Anton Howes publishes a newsletter on the Age of Invention (I just signed up to start receiving it). Here’s an older article from the newsletter on innovation:
The Industrial Revolution was caused by an acceleration of innovation. But how was that acceleration caused? Most theories of the acceleration’s causes assume that innovation is in human nature, that it has always been around.
So, they might argue:
- Property rights became better enforced so budding innovators felt more secure to make themselves known.
- Patents appeared so innovators could reveal their secrets and still profit from them.
- Brits were particularly skilled or well-educated so innovators could more easily get their innovations implemented.
- British society started to accord dignity or honour to innovation so innovators felt motivated to have a go.
- Demand increased so innovators had a big enough market to begin selling their innovations.

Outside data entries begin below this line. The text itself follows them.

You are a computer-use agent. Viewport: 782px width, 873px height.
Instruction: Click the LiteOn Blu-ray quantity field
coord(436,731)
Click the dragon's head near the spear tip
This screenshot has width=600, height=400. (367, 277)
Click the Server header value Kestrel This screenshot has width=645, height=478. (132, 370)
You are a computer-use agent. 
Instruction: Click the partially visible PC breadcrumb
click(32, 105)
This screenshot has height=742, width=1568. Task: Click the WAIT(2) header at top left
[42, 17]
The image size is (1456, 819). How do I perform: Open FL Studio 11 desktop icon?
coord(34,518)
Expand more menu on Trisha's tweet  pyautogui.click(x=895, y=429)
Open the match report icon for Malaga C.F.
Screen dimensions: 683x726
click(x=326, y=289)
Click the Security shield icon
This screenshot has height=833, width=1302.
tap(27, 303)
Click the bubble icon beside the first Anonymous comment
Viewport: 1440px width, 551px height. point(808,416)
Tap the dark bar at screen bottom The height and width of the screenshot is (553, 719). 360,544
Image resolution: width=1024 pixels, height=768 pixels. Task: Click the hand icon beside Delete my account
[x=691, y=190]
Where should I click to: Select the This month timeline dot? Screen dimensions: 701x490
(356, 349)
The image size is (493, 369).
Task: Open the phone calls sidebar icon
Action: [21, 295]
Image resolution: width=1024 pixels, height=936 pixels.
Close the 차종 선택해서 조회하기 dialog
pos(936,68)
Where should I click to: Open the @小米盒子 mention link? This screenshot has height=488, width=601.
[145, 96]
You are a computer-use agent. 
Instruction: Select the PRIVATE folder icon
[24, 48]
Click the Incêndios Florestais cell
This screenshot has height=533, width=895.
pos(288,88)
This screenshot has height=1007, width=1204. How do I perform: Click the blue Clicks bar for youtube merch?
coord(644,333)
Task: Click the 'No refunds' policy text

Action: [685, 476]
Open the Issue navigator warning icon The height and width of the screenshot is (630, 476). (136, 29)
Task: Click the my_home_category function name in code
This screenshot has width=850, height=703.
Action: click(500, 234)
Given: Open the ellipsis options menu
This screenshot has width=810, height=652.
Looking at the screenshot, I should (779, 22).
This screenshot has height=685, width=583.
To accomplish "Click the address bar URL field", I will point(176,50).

And so on. All of these arguments assume the same thing — that innovation is a part of human nature, a choice that has always been recognised. Their implicit claim is that, other than in mid-eighteenth century Britain, save for a few short-lived cases, choosing innovation was simply just not worth it.
I disagree.
The more I study the lives of British innovators, the more convinced I am that innovation is not in human nature, but is instead received. People innovate because they are inspired to do so — it is an idea that is transmitted. And when people do not innovate, it is often simply because it never occurs to them to do so. Incentives matter too, of course. But a person needs to at least have the idea of innovation — an improving mentality — before they can choose to innovate, before they can even take the costs and benefits of innovation into account.
An illustration: at a conference I was at last month the attendees wore lanyards with name tags, which listed their names on one side. Over the course of the conference the tags would inevitably flip over, hiding the names. People would, when introducing themselves, periodically check each other’s tags, flipping them the right way around. But only one person — one single person, of attendees in the hundreds, had the ingenuity to write their name on the other side. To my shame, it wasn’t me.
Everyone at that conference had an incentive to do that innovation. Everyone was there to meet one another, so the innovation helped achieve that goal. And the cost of the innovation was negligible. It took a couple of seconds to whip out a pen and scribble a name. It simply did not occur to them to innovate. Innovation can be extraordinarily rare — despite the opportunities, despite the incentives.